Automotive News owner Keith Crain, the unofficial voice of Motor City, opines in this week's issue that "GM is going from bad to worse." And influential industry blogger Peter De Lorenzo goes even further in his latest post: "To be blunt, Akerson has been an abject failure at leading the reconstituted General Motors, and on every level, and the evidence of that is piling up by the hour."
Akerson can't catch a break. In a conference call to employees last week, he complained about leaks to the news media. "We have to stop leaking in this company. It's an act of treason -- it really is," Akerson said. He exhorted GM employees to be loyal to their company and said those unwilling to play by the rules "ought to work somewhere else." Akerson's remarks were promptly provided to the Detroit News, which made it appear as if leakers were at work again.
Bad news is coming at Akerson from every direction. Over the weekend, a report turned up in a German newspaper that Peugeot, GM's French partner, was planning to move production of a flagship model to an underused GM Opel plant in Germany. The report ignited a firestorm of protest from the French, who don't want to see any of their jobs going to Germany. An Opel spokesman was forced to deny the report, declaring it to be a "rough mixture of speculation and gossip."
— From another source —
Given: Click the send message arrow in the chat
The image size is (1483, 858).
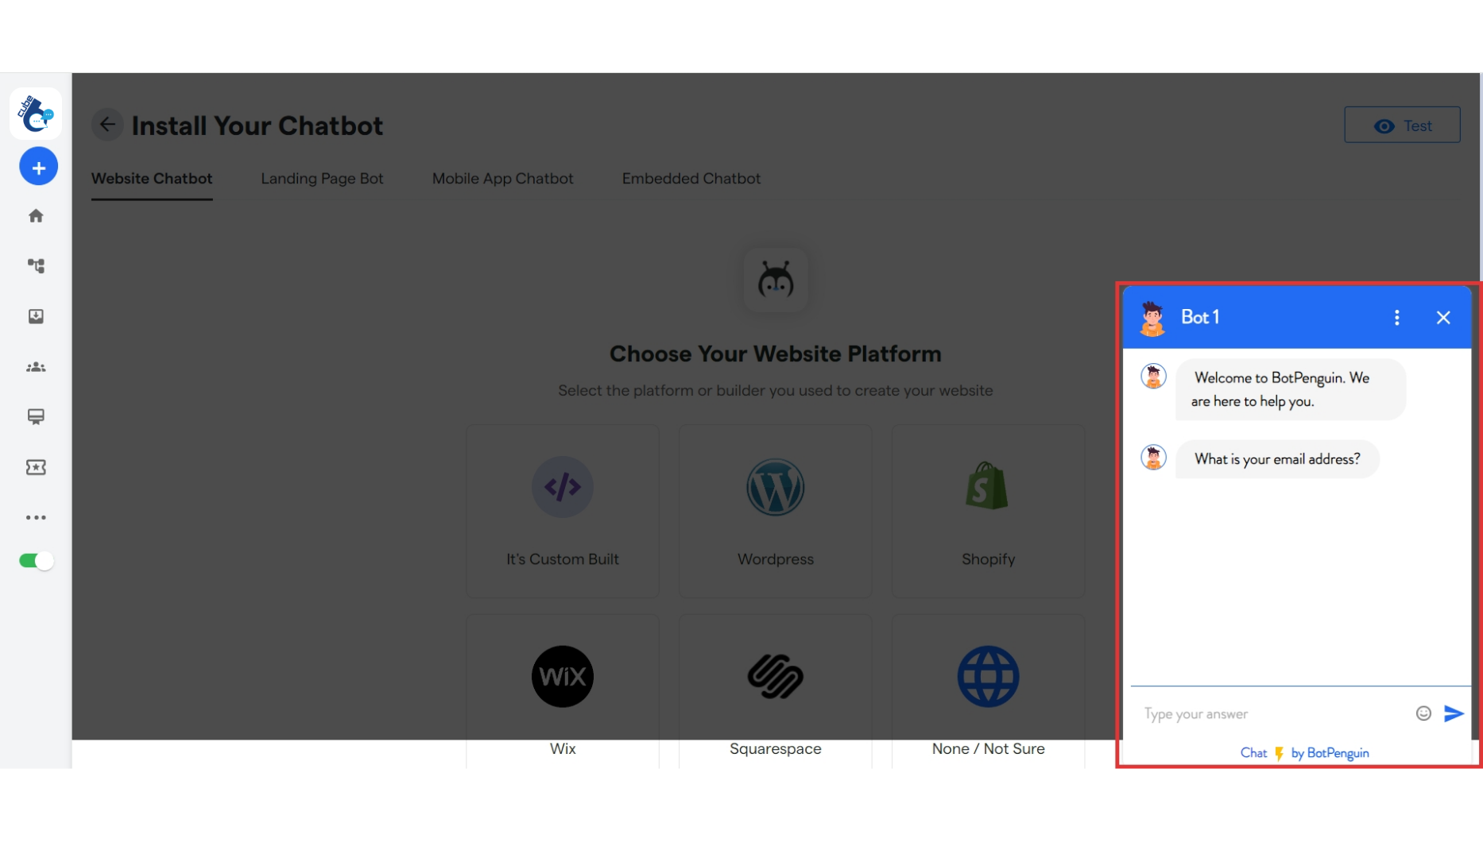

But when Akerson tries to do something worthwhile, his actions get buried. On August 9th, it was reported that he bought 25,000 shares of GM at a price of $20.35 each. Notably, he used his own funds for about a third of the shares, rather than merely exercise options the way most CEOs would.
Akerson was actually putting his money where his mouth is. But the news was overshadowed by the continuing fallout from the firing of marketing czar Joel Ewanick. According to news reports, Ewanick was spreading the cost of a $560 million sponsorship deal with Manchester United, the British soccer team, over several different budgets in violation of company policy. When Akerson learned the real figure was more than thev amount he had approved, he is said to have confronted Ewanick and demanded his resignation.
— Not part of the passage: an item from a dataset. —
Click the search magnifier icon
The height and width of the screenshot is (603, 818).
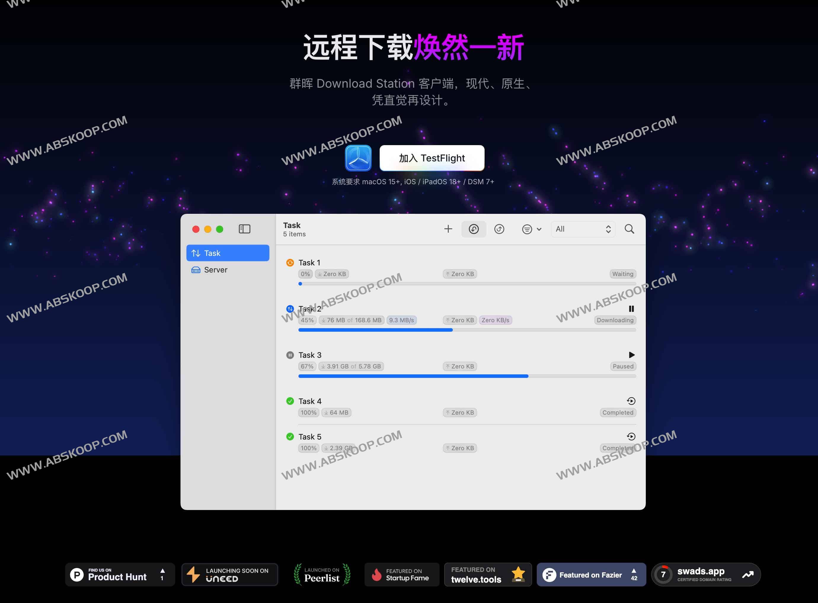pyautogui.click(x=629, y=229)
Abrupt executive departures have become a recent signature of the Akerson administration. Just after Ewanick left, GM announced the departure of star designer Dave Lyon. Lyon was escorted out of his office for undisclosed reasons, days before he was to take over as head of styling for Opel.
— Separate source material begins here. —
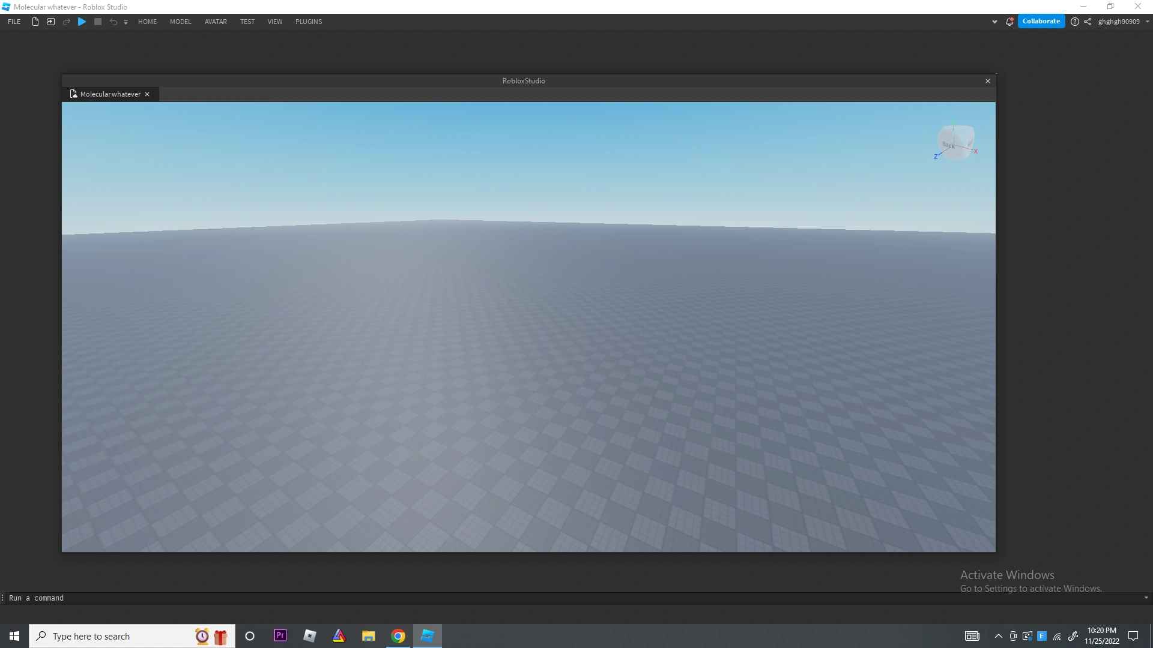Click the Stop test square icon

(98, 22)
Among Lyon's assignments was overseeing interior design for the Chevrolet Volt -- another Akerson headache. Volt has consistently fallen short of the sales targets that Akerson has set for it, and last month, Tony Posawatz, who headed the Volt program, "retired" from GM at age 52. He will have to put off buying that rocking chair. Posawatz has turned up at Fisker, where he has been named CEO of the troubled hybrid car maker.
Top executive churning is unheard of at GM, where accountability has always been difficult to assign and promotions were handed out on the basis of personality as often as performance. Although the departures of Ewanick, Lyon, and Posawatz were all made for different reasons, critics were quick to see them as a reflection of Akerson's mercurial leadership and hair-trigger reflexes.
In Germany, another abrupt departure saw Opel CEO Karl-Friedrich Stracke move on after little more than a year on the job. GM has been trying to fix Opel for 20 years, but Opel is still losing billions of dollars and has a weak position in a shrinking market. Akerson has given the job of stabilizing Opel to his chief lieutenant, vice chairman Steve Girsky, but progress has been slow. The automaker needs to close plants, which is dicey in Europe, and analysts have been unimpressed by its linkup with Peugeot, arguably the second-weakest automaker in Europe. "I hope GM executives were smart enough to stick an escape clause into their deal with Peugeot so they can put their tails between their legs and quietly slip away," wrote Automotive News' Crain. "It didn't make sense then, and it makes less sense now."
Opel isn't the only bad deal of GM's old management that Akerson is trying to unwind. He says GM's decision to spin off tech firm EDS in 1996 meant, in effect, that it was handing its information technology management to an outsider. He recently described it as one of the worst moves GM has made in the past 30 years, because GM is trying to operate with a 1970s computer system that affects design, engineering, payroll, and dealer relations.
Getting Motown on his side isn't impossible for Akerson. The city is desperate for good news. What he needs to do is post some wins on the board: a hit car or two, a breakthrough in battery technology, or a high-profile deal with a high-caliber company like BMW or Apple. Then he can put his critics behind him and focus on running GM.
"We want to build this company so that it is the lion of the industry at the end of this decade and going forward," Akerson has told employees. Nobody doubts that he means it, but he needs to take control of his own fate in order to get it done.